Akhir kata, jika diberlakukan cara seperti itu, keadilan lebih terlihat dalam realisasinya. Masyarakat benar-benar mendapat potongan pajak dengan keadaan yang sudah ‘siap’. Seperti teori pemungutan pajak gaya pikul yakni kekuatan seseorang untuk membayar uang kepada negara adalah setelah dikurangi dengan minimum kehidupan[5]. Bisa dianalogikan bahwa pajak itu seperti beban dan minimum kehidupan adalah pikulan , apabila pikulan lebih berat atau seseorang belum mampu memikul pikulannya  maka tidak mungkin rakyat mampu membawa beban dengan sempurna. Namun jika pikulan lebih ringan atau seseorang telah mampu membawa pikulan maka rakyat sudah mampu membawa beban dengan sempurna.
Jadi, konsep pemungutan pajak yang adil adalah dengan menaikkan batas PTKP atau dengan cara menaikkan pendapatan masyarakatnya. Sehingga mereka tak akan terlalu berat dalam membayar pajak, lalu mampu mereduksi keluhan akan beratnya kewajiban membayar pajak.
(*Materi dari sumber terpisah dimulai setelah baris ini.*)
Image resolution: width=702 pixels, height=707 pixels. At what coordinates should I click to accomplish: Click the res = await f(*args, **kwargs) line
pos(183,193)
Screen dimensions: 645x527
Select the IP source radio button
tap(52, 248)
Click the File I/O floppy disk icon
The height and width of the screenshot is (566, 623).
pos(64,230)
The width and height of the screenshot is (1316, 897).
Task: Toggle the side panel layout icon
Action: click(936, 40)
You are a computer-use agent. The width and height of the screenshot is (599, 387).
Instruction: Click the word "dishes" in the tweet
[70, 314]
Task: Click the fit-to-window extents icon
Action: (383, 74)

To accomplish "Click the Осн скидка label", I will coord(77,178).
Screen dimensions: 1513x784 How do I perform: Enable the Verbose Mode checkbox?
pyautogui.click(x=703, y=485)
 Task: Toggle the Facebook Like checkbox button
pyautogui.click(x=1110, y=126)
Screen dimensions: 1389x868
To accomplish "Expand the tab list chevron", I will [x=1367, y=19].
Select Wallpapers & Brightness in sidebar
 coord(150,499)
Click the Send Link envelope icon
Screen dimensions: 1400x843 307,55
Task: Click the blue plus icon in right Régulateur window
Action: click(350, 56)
Apabila sikap yang terbentuk menjadi demikian dimana masyarakat menjadi tersadar membayar pajak, secara langsung negara juga akan mendapat manfaat dengan kenaikan pendapatan nasional. Yang kemudian juga akan meningkatkan pelayanan kepada masyarakat.
Jika seperti itu, tidak akan terjadi semacam kerugian bagi salah satu pihak. Kedua pihak yaitu negara dan masyarakatnya sama-sama tidak akan berkeberatan. Negara tidak berat mencari sumber pendapatan, masyarakat juga tidak berat untuk menyisihkan sebagian penghasilan untuk diberikan negara.